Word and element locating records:
--------------------------------------------------

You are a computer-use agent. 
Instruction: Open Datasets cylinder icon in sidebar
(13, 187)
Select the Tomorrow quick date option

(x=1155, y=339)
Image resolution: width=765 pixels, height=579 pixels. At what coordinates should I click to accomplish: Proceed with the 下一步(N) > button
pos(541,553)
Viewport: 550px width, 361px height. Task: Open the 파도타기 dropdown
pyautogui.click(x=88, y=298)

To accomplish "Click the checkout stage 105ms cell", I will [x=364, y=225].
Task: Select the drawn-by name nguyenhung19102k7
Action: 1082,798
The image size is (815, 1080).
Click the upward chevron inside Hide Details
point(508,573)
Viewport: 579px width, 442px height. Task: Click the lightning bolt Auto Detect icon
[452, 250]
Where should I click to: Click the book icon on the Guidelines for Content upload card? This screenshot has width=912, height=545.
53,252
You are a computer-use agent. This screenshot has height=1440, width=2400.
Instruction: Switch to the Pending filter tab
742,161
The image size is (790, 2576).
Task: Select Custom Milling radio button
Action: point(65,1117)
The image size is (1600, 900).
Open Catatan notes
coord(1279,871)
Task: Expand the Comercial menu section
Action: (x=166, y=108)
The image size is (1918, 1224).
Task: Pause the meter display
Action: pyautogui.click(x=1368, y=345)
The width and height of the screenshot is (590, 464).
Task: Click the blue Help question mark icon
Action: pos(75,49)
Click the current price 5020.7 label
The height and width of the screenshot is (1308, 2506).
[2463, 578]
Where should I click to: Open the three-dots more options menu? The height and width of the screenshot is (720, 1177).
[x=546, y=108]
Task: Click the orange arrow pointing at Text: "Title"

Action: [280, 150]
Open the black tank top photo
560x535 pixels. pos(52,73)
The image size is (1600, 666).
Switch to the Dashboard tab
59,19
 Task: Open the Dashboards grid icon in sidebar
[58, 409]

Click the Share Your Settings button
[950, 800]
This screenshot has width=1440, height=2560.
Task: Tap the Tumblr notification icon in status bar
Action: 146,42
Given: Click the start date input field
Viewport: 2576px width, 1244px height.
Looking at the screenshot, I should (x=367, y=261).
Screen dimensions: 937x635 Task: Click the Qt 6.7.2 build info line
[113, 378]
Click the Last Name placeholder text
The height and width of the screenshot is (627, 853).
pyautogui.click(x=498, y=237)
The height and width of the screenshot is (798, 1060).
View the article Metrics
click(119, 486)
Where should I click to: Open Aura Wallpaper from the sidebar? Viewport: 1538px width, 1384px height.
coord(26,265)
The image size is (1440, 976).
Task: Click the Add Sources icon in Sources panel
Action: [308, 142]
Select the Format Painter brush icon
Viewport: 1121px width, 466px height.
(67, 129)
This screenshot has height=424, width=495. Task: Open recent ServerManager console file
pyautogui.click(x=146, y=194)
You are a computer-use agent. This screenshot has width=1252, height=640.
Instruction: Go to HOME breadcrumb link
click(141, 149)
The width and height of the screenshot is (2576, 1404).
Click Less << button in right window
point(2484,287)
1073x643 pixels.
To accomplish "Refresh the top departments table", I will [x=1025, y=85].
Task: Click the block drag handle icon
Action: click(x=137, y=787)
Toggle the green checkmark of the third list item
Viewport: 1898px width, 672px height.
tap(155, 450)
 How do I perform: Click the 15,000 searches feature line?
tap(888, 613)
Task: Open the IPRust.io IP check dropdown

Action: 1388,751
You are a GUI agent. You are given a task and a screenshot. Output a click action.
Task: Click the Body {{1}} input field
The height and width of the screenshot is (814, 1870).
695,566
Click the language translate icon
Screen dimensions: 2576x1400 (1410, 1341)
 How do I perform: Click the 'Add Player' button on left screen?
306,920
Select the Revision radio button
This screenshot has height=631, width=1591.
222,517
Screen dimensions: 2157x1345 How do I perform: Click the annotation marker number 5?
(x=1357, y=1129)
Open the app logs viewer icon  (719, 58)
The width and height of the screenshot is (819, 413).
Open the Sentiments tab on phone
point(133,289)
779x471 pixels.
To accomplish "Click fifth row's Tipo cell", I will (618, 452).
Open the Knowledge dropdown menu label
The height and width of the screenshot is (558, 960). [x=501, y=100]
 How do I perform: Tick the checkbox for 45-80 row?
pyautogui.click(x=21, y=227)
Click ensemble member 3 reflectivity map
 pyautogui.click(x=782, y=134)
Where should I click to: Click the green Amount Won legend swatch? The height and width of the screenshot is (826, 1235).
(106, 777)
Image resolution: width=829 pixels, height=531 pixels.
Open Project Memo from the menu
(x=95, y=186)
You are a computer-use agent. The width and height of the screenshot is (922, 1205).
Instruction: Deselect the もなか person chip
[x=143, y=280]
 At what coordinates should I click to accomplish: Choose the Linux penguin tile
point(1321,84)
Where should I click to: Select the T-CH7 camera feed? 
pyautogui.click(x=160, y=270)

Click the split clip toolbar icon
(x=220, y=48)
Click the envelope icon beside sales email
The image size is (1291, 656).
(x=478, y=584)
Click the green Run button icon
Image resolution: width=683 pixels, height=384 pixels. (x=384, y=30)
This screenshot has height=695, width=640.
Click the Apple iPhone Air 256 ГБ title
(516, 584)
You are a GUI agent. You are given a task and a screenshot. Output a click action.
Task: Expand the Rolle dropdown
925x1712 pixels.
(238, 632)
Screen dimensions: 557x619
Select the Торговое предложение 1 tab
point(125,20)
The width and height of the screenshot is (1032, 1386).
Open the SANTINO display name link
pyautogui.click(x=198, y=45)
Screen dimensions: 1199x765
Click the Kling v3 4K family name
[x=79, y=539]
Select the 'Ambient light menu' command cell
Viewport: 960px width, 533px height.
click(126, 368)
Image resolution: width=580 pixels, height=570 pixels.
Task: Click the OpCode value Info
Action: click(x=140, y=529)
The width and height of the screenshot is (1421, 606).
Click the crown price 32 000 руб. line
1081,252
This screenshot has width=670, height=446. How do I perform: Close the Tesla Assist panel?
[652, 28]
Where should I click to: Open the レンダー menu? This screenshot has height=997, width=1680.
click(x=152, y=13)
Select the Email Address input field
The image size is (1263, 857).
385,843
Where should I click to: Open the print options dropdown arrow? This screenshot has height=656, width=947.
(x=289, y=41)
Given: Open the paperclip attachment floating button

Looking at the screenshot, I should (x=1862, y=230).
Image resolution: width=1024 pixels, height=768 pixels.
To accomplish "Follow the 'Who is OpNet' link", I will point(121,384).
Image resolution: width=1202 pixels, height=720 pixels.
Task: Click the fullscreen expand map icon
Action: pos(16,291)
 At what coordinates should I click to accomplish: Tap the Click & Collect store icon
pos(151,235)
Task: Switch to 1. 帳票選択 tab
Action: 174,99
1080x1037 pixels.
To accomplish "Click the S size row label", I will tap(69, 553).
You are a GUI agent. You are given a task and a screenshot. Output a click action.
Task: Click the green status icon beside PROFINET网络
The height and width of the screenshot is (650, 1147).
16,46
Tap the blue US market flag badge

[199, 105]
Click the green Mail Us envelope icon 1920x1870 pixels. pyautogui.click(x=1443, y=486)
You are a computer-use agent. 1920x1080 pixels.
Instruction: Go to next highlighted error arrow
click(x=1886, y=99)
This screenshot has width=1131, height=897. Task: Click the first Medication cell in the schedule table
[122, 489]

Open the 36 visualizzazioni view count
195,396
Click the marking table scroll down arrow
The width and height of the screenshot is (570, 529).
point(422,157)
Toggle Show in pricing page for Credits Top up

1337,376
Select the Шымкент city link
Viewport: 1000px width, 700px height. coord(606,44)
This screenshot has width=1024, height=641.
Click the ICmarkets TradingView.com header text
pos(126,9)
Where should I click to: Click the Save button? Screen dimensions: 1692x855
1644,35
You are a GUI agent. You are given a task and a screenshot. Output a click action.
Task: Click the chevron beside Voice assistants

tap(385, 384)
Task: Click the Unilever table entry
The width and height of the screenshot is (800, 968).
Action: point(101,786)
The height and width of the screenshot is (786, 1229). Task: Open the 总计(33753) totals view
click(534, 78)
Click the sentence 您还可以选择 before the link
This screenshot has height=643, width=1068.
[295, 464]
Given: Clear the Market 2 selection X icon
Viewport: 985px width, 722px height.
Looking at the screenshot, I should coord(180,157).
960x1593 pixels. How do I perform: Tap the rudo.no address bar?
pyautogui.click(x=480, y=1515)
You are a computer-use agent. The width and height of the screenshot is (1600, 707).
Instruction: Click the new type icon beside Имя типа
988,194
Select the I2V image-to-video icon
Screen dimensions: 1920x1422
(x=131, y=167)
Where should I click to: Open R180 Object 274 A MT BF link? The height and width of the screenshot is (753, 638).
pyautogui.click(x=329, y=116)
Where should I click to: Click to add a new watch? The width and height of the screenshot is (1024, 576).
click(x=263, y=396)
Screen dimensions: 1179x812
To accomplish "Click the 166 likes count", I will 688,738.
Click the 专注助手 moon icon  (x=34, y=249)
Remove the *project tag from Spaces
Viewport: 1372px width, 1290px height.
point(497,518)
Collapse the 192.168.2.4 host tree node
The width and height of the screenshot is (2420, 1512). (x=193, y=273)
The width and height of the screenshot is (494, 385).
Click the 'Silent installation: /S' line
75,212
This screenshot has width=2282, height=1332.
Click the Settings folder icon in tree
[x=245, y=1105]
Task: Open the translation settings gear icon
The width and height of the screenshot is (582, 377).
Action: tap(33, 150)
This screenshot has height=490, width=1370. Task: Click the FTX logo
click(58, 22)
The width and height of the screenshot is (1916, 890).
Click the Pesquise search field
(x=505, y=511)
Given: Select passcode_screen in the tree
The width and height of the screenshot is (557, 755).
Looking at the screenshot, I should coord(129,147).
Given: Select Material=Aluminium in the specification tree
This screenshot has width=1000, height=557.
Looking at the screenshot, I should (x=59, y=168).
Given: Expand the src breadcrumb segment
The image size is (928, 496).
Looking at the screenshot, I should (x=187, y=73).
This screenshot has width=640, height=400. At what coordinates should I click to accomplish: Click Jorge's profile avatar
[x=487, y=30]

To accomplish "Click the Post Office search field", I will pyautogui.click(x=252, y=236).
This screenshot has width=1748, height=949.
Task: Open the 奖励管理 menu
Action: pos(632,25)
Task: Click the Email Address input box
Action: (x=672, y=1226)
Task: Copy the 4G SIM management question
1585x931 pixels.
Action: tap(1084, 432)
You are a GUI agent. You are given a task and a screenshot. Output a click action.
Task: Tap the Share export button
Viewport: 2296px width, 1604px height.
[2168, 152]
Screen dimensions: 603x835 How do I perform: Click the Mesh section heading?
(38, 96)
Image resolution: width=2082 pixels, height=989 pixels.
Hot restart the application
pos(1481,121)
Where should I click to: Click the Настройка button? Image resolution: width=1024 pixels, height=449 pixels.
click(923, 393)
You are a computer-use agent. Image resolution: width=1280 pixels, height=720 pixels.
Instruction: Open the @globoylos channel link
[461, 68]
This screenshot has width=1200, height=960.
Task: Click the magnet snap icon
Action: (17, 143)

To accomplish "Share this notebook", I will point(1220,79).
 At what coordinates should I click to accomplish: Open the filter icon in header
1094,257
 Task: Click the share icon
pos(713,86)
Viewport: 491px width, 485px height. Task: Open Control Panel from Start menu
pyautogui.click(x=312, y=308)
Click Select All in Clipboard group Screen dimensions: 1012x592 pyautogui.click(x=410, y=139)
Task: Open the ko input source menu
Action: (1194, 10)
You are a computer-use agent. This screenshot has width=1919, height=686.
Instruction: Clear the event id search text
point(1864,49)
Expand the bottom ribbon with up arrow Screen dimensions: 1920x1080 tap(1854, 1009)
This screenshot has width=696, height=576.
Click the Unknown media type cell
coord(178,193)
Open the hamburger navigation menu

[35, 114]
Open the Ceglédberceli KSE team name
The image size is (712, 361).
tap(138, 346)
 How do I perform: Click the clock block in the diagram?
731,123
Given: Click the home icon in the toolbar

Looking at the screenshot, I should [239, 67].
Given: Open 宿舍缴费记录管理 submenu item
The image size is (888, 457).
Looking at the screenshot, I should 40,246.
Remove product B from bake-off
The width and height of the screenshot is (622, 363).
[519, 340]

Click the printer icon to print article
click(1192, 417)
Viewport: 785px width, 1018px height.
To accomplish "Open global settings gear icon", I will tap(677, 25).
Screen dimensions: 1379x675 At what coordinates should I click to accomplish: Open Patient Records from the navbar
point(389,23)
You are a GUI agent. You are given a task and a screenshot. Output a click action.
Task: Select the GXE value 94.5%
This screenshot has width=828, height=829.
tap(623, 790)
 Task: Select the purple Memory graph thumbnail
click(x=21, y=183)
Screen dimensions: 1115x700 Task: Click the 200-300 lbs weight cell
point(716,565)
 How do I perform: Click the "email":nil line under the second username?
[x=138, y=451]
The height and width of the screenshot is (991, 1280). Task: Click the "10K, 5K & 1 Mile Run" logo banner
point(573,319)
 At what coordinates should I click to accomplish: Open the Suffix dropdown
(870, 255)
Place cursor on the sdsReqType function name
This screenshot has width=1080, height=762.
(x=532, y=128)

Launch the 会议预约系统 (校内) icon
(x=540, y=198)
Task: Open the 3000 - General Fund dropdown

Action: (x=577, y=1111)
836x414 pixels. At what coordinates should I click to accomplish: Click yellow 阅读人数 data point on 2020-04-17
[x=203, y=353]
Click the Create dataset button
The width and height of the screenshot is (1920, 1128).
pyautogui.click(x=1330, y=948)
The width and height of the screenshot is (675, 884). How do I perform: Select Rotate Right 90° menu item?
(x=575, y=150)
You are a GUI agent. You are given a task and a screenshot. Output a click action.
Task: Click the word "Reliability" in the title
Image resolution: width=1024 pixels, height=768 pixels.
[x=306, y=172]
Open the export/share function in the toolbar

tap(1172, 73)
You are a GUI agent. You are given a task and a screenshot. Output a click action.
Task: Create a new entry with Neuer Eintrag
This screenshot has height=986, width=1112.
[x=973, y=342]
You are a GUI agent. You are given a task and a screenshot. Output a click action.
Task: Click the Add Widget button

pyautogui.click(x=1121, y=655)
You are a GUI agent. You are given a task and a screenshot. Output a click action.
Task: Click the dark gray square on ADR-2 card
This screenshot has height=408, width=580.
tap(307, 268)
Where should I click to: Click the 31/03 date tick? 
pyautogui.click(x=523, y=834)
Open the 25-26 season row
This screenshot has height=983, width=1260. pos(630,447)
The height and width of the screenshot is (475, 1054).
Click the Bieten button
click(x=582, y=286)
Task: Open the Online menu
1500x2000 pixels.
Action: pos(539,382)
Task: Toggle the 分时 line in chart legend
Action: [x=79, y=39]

--------------------------------------------------

Exercise directions:
Gather every line of the records above that contains the word "Remove", matching case exactly.

Complete output:
Remove the *project tag from Spaces
Remove product B from bake-off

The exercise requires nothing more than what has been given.